Coming from Piedmont, California, Dipper and his twin sister Mabel are forced to spend their summer with their Great Uncle (Grunkle) Stan in the fictional town of Gravity Falls, Oregon. He is portrayed as smart, logical, yet sometimes awkward. He is interested in mysteries and shows expertise in various areas of knowledge like history, cryptography, and puzzle-solving.

Dipper first arrives in Gravity Falls bored and upset, but after he accidentally comes across a mysterious red journal in the forest around Gravity Falls, he begins to adjust to life in town and starts going on adventures with his sister to unravel the supernatural secrets of the town as told by the entries in the journal.

Starting with "The Inconveniencing", Dipper is shown to have a crush on 15-year-old Mystery Shack cashier Wendy Corduroy. However, accidents or supernatural phenomena usually sidetracked his attempts to win her over. In the episode "Into the Bunker", Wendy confirms her suspicions of Dipper's crush, and though she explains that even though she is too old for Dipper at that time, they remain close friends.

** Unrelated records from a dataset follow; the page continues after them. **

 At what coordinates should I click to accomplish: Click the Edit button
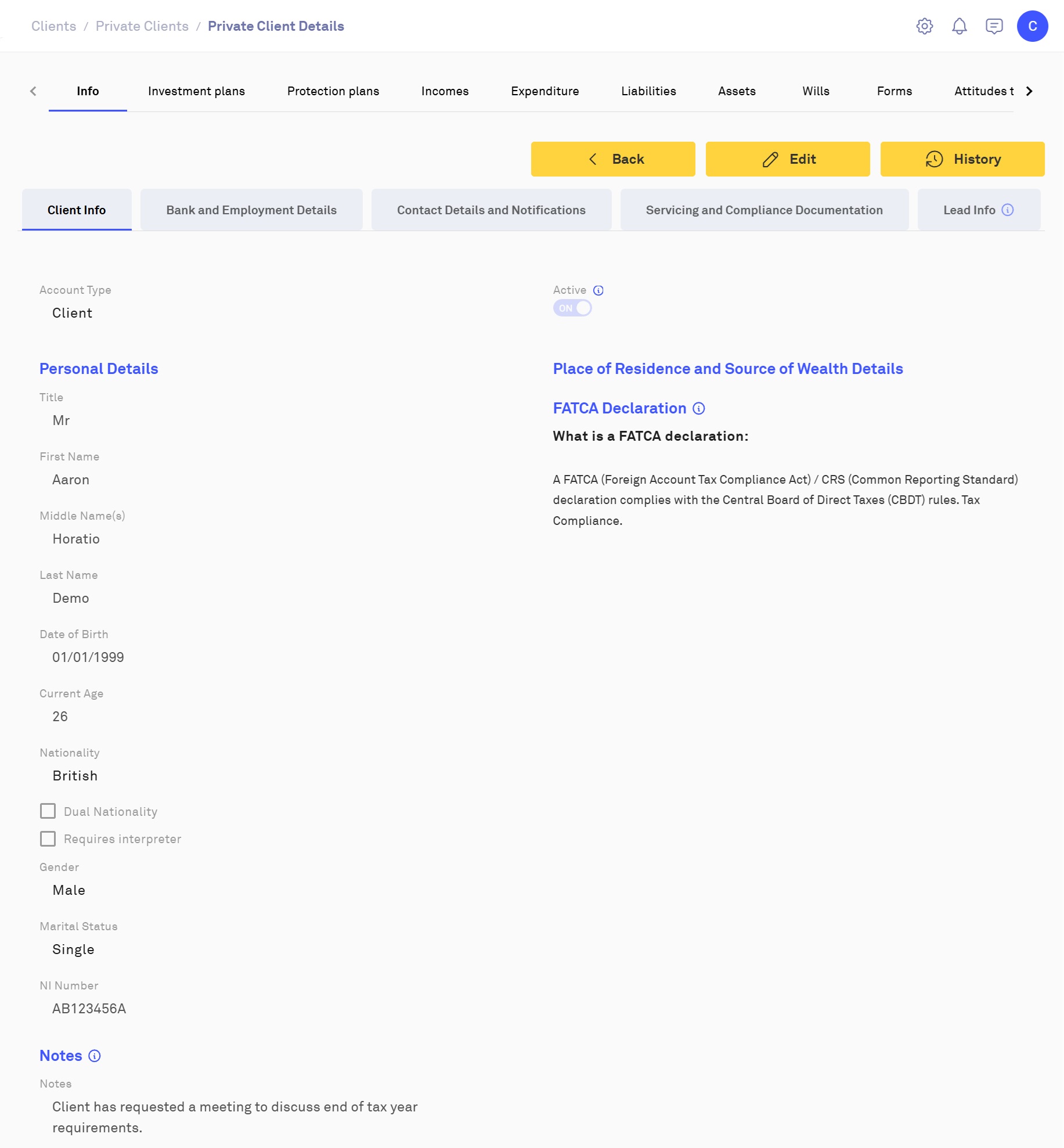coord(787,159)
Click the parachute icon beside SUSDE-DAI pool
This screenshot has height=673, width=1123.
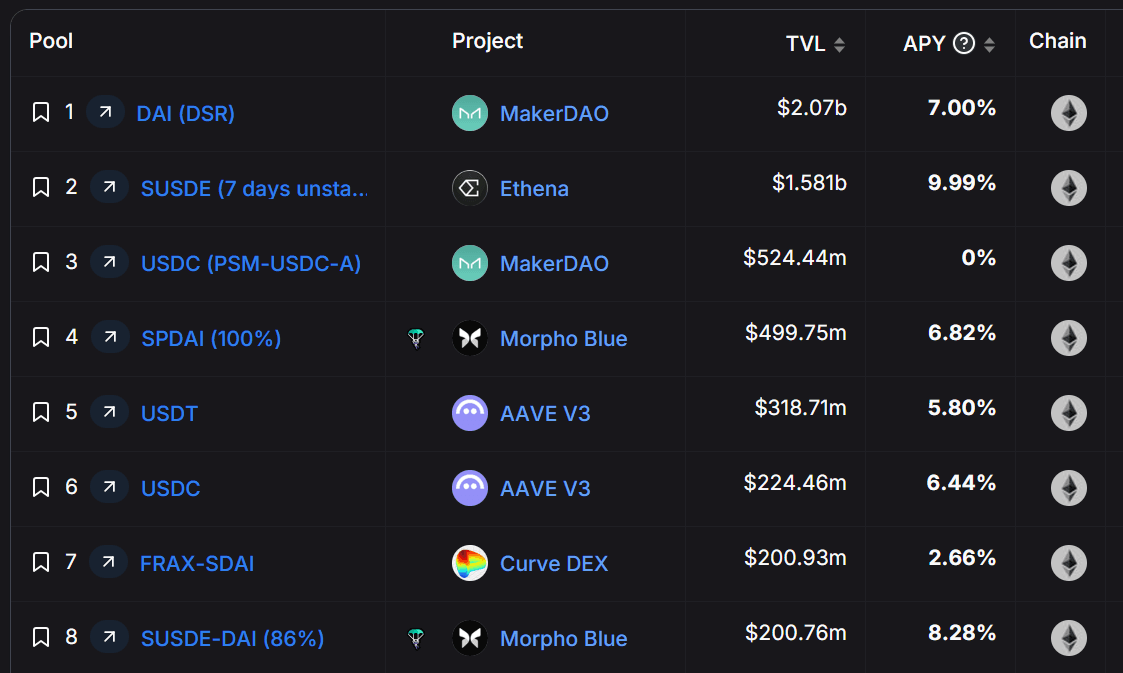click(416, 638)
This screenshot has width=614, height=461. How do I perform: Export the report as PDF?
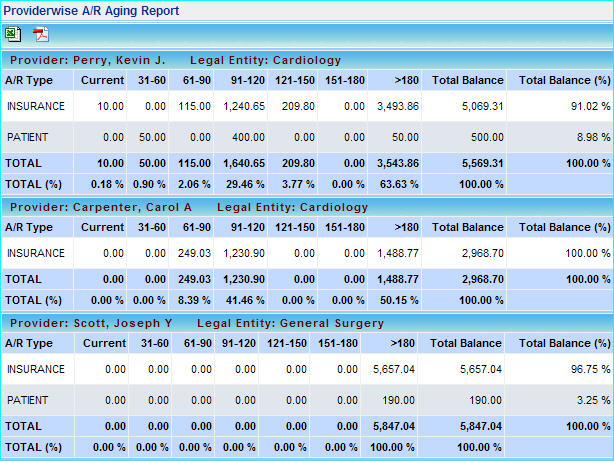coord(41,34)
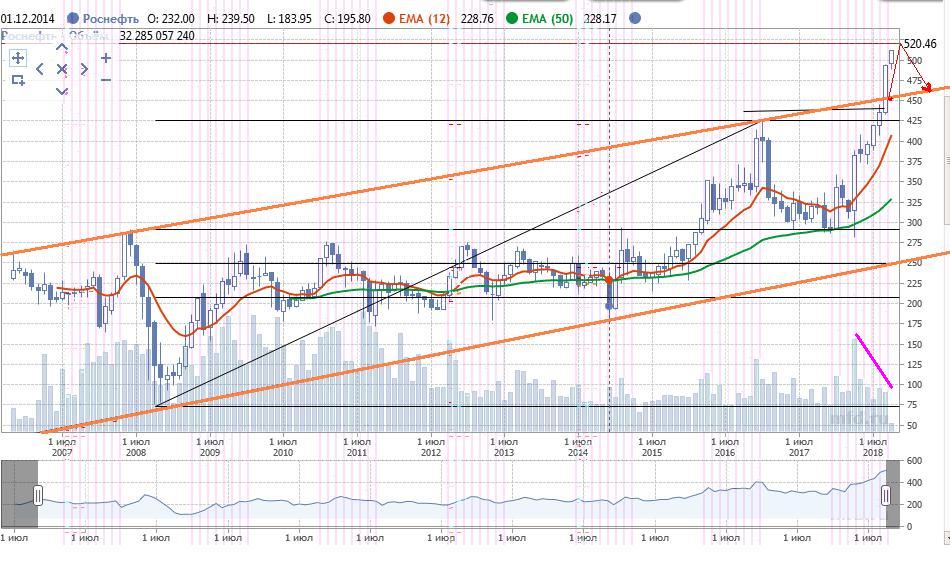Reset chart view with X icon
This screenshot has height=579, width=950.
click(x=62, y=69)
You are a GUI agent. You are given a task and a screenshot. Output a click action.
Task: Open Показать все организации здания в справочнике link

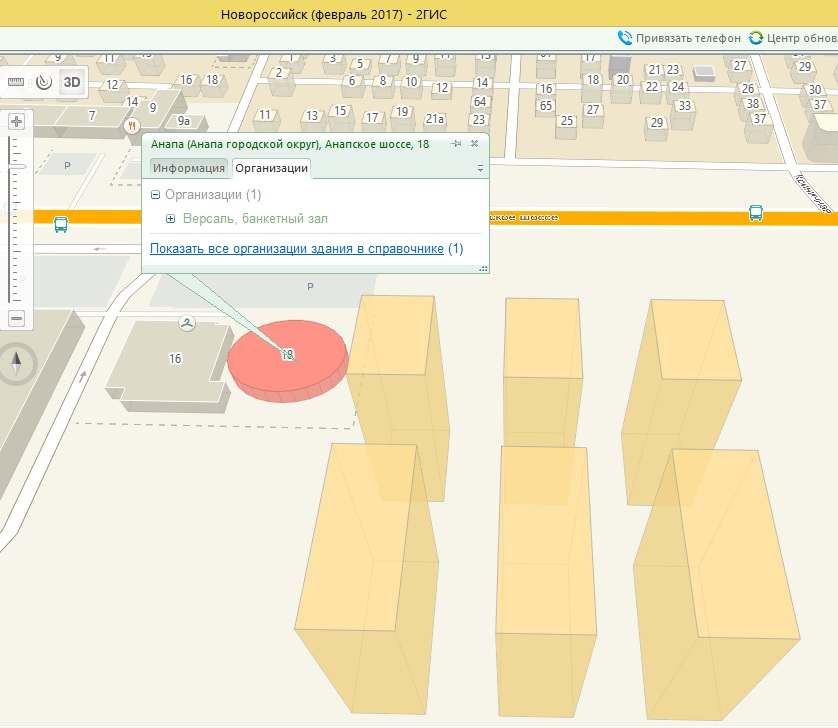[297, 249]
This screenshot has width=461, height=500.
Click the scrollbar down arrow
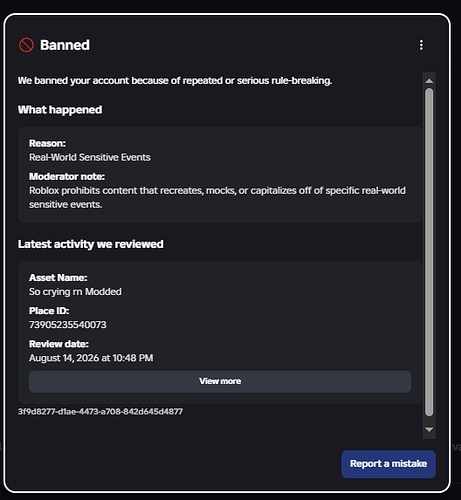[x=429, y=430]
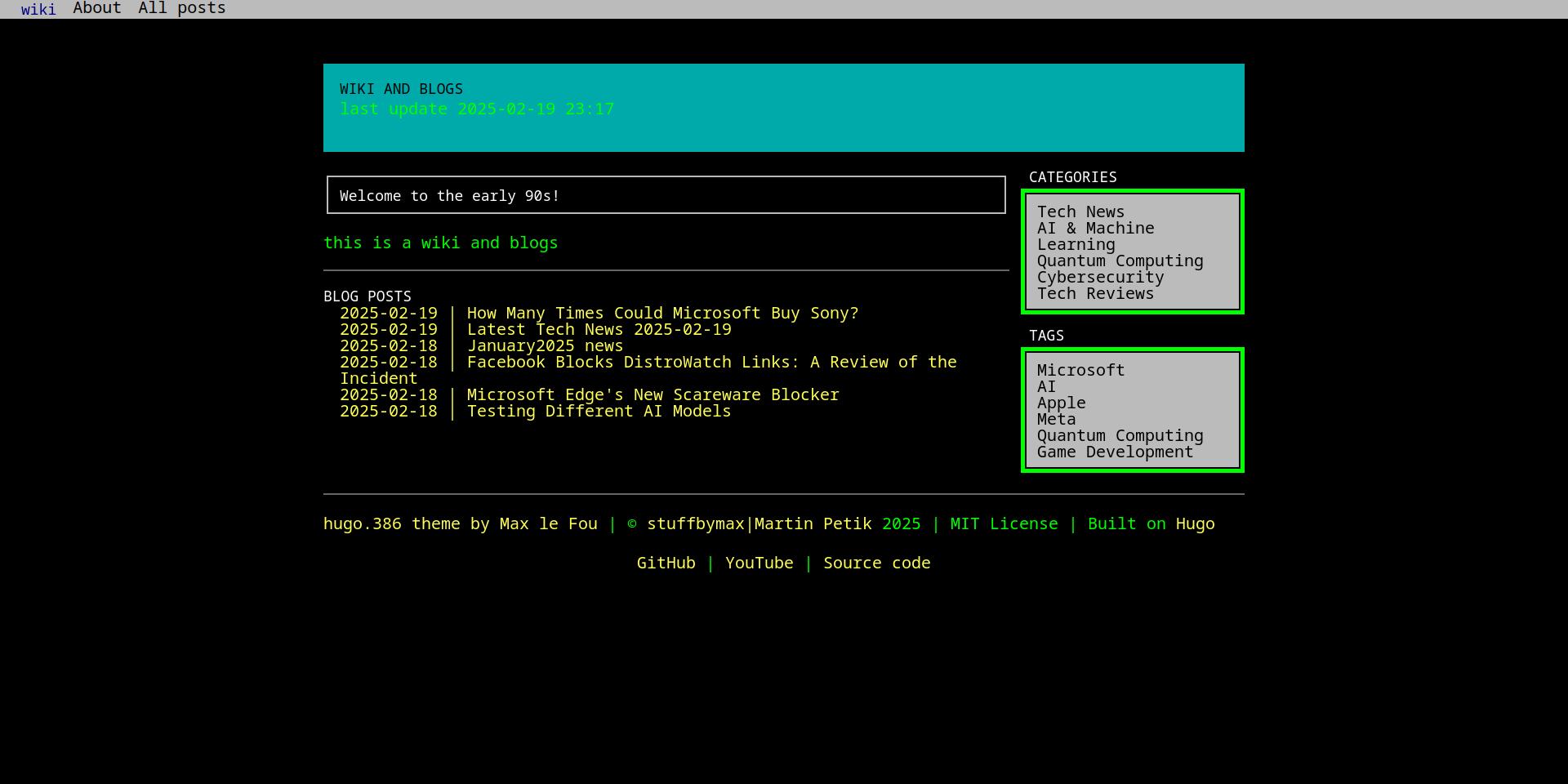Go to the About page

(96, 8)
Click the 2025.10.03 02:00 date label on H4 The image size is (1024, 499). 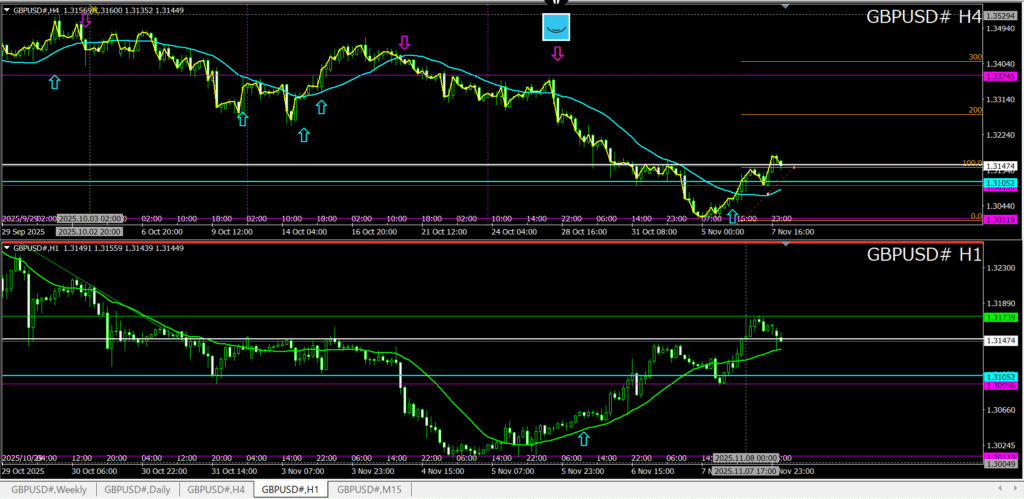[90, 217]
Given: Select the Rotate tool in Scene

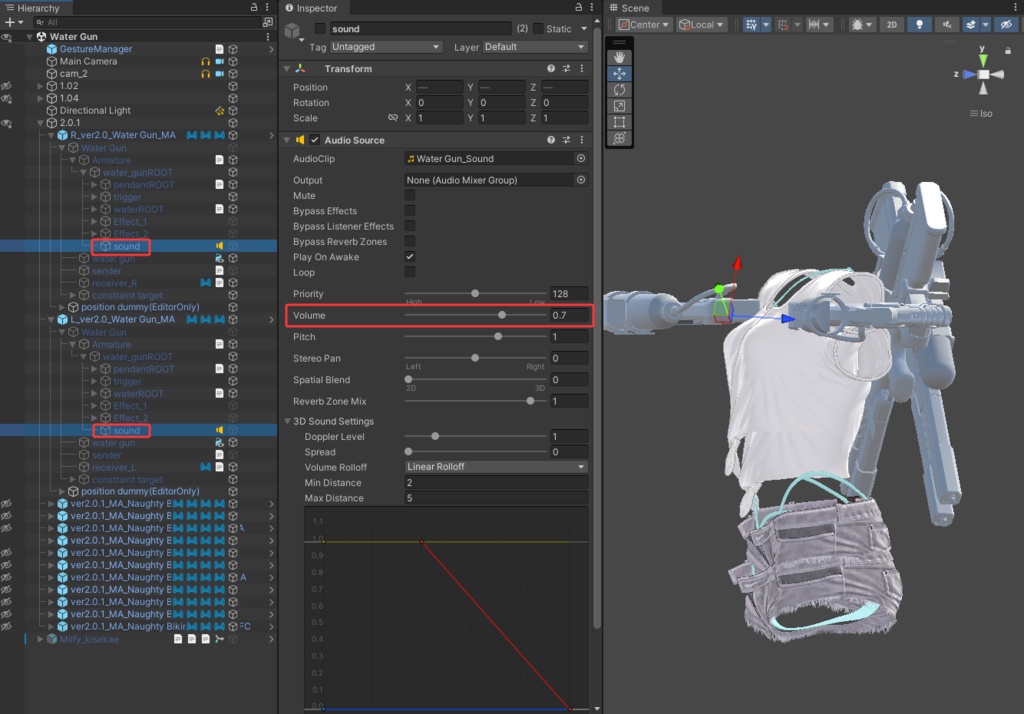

Throughout the series, Dipper wears a trademark white and blue cap with a symbol of a blue pine tree logo in the front of the hat, which he takes from the Shack's gift shop with his great-uncle ("Grunkle") Stan's permission. He also wears a navy-blue vest, reddish orange T-shirt, gray shorts, blue sneakers. "Double Dipper" reveals that his nickname comes from a birth mark on his forehead in the form of the Big Dipper, which he hides with his bangs.